The answer must be every line below that contains the string "options".

Stored records

________

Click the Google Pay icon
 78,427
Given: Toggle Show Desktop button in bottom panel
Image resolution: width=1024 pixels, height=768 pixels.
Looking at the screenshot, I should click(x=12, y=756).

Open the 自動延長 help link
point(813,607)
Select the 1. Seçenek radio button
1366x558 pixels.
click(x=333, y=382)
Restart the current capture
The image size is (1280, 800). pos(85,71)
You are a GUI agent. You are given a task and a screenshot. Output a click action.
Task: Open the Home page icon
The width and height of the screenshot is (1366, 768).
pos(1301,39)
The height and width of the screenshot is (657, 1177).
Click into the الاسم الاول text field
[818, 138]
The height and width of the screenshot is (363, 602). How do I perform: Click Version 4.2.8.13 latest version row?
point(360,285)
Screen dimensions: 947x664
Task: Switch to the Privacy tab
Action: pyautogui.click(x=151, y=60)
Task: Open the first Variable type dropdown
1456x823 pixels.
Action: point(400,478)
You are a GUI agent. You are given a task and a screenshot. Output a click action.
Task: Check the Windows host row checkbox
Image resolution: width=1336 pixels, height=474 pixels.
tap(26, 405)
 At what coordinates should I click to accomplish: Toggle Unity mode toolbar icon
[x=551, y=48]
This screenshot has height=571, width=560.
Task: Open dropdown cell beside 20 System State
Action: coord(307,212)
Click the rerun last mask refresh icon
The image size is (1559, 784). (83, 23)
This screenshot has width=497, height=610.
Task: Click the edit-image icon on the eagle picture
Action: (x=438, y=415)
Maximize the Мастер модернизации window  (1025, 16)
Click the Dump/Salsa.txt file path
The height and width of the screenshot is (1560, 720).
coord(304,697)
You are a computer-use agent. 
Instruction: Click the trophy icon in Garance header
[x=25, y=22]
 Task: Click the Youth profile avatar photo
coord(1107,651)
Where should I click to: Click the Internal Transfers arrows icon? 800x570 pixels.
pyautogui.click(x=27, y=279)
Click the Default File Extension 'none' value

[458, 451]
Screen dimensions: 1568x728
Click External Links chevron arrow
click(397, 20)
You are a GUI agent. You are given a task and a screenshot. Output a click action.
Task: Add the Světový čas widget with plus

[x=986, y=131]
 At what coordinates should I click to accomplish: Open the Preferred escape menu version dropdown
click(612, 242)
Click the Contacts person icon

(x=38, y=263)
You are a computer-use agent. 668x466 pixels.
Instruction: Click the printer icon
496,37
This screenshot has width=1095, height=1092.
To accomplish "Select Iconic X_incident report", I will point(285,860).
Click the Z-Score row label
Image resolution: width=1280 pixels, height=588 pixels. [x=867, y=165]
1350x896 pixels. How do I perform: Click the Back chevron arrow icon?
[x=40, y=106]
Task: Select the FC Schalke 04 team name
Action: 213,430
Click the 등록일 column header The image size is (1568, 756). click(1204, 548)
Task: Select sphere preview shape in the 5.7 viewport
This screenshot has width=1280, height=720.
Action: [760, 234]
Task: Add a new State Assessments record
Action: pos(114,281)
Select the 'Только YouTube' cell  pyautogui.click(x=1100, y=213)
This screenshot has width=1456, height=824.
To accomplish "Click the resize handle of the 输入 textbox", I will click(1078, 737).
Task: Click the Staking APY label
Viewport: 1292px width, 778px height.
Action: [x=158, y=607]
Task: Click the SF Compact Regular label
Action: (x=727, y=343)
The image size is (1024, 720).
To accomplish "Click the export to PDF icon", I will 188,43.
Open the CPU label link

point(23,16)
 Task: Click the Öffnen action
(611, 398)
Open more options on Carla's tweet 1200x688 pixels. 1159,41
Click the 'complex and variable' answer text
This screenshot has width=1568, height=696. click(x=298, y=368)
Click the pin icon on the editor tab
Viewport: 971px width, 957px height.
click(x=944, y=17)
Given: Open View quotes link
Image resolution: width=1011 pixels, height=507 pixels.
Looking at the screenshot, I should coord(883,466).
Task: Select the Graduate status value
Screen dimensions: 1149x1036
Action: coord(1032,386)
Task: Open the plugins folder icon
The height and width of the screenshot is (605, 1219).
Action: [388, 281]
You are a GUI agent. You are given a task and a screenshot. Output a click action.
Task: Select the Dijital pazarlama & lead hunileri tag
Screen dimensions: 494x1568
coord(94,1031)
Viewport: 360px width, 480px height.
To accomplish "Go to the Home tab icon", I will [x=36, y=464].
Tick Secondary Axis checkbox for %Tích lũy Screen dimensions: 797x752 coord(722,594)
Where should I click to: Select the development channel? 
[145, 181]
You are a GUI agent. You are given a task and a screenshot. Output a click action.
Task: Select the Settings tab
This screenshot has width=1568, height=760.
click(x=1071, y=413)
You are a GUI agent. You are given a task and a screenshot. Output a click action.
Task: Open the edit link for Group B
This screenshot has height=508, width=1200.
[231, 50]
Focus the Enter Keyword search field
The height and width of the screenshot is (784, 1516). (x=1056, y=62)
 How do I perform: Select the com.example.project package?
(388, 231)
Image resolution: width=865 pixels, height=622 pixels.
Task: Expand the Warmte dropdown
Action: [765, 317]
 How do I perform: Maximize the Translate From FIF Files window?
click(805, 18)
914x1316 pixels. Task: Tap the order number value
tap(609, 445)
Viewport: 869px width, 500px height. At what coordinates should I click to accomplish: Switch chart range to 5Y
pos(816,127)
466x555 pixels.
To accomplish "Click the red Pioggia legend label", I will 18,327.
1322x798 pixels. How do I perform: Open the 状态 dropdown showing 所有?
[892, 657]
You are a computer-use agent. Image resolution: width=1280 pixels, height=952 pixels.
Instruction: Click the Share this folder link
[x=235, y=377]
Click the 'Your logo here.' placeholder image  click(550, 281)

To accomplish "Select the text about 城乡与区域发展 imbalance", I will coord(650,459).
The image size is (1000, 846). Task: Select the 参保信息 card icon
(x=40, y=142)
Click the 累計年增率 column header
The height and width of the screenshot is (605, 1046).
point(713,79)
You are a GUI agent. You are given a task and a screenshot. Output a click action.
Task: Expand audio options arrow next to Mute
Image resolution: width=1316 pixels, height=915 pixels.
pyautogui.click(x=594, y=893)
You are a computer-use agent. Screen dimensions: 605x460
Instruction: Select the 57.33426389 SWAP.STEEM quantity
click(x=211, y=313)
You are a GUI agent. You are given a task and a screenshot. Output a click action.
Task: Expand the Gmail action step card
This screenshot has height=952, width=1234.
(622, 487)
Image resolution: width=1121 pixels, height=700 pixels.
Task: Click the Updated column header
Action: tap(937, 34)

________

→ Response to this task:
Open more options on Carla's tweet 1200x688 pixels. 1159,41
Task: Expand audio options arrow next to Mute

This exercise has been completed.